Istruzioni:
[A] Rispondi alle seguenti domande sul brano su psicologia e COVID-19:
(i) Di chi è l'assenza che il brano definisce stupefacente nel dibattito degli ultimi mesi?
(ii) Che cosa sarà finalmente disponibile nella nuova fase di COVID-19?
(iii) Quale tassello fondamentale manca ai dati di efficacia sui vaccini allo studio?
[B] Trascrivi senza modifiche la parte del brano su psicologia e COVID-19 che si apre con le parole contenenti "Oggi stiamo affacciandoci" e si chiude con "a farsi vaccinare.".
[C] Riassumi in due frasi il brano su psicologia e COVID-19.

Testo fornito:
Se tutto questo appare evidente e condiviso, risulta allora stupefacente una lampante assenza nel dibattito degli ultimi mesi circa la prevenzione di COVID-19: quella degli psicologi e degli scienziati sociali che studiano i comportamenti di salute e le loro determinanti.
Oggi stiamo affacciandoci a una nuova fase di COVID-19 in cui il ruolo della psicologia che comprende e aiuta a modificare i comportamenti diventerà ancora più essenziale: quella in cui sarà finalmente disponibile un vaccino. Seppure la comunità scientifica internazionale ripone grandi speranze sulla capacità della futura campagna vaccinale per contenere la diffusione dei contagi e proteggere la popolazione, a oggi, ai dati di efficacia sui vaccini allo studio, manca un tassello fondamentale: il grado di predisposizione della popolazione mondiale a farsi vaccinare.

Dati estratti:
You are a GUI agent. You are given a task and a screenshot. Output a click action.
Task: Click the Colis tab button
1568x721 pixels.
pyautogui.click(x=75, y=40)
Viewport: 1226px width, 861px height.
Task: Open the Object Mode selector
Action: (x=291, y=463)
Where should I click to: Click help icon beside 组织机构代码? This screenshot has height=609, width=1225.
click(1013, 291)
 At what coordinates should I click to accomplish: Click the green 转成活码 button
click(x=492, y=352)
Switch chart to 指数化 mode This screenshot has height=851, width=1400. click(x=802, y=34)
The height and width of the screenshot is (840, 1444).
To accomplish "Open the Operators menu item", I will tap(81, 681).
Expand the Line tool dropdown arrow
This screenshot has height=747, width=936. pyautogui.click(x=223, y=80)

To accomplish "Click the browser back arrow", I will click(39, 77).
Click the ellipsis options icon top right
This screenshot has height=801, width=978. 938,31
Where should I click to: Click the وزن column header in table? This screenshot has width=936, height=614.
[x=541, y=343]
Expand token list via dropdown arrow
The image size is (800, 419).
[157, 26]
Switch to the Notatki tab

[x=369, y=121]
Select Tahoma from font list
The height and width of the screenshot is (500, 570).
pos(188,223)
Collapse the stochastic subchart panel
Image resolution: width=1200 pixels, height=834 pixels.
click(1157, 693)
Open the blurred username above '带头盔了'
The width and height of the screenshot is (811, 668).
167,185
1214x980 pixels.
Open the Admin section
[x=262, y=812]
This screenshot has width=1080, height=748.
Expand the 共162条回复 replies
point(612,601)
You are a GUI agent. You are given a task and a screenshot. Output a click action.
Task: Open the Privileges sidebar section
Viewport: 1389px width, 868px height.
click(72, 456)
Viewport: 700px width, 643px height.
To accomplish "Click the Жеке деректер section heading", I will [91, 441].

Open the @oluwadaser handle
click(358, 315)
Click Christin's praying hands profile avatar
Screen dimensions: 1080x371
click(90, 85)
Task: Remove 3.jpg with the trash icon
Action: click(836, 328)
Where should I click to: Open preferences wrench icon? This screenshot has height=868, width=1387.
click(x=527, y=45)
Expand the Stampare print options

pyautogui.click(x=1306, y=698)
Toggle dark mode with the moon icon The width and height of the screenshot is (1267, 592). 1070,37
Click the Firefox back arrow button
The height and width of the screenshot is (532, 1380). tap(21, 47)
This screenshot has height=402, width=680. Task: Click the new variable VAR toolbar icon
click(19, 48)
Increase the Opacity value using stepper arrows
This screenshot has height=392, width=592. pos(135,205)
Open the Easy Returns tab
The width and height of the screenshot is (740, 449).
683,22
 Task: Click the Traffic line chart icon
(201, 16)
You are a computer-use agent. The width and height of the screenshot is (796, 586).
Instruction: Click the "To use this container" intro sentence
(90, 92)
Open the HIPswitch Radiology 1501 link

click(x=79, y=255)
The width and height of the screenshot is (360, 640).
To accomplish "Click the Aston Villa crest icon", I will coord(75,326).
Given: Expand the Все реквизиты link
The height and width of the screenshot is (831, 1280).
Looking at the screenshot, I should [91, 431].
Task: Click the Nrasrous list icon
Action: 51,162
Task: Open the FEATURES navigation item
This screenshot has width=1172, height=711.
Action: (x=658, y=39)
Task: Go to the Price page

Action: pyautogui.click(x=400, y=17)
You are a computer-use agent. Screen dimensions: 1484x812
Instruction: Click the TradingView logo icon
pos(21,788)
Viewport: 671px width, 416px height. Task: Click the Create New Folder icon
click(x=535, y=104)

Risposte per compito:
[A]
(i) Degli psicologi e degli scienziati sociali che studiano i comportamenti di salute e le loro determinanti.
(ii) Un vaccino.
(iii) Il grado di predisposizione della popolazione mondiale a farsi vaccinare.

[B]
Oggi stiamo affacciandoci a una nuova fase di COVID-19 in cui il ruolo della psicologia che comprende e aiuta a modificare i comportamenti diventerà ancora più essenziale: quella in cui sarà finalmente disponibile un vaccino. Seppure la comunità scientifica internazionale ripone grandi speranze sulla capacità della futura campagna vaccinale per contenere la diffusione dei contagi e proteggere la popolazione, a oggi, ai dati di efficacia sui vaccini allo studio, manca un tassello fondamentale: il grado di predisposizione della popolazione mondiale a farsi vaccinare.

[C] Nel dibattito degli ultimi mesi sulla prevenzione di COVID-19 è mancata la voce degli psicologi e degli scienziati sociali che studiano i comportamenti di salute. Nella nuova fase in cui sarà disponibile un vaccino, il ruolo della psicologia diventerà ancora più essenziale, mentre ai dati di efficacia sui vaccini allo studio manca il grado di predisposizione della popolazione mondiale a farsi vaccinare.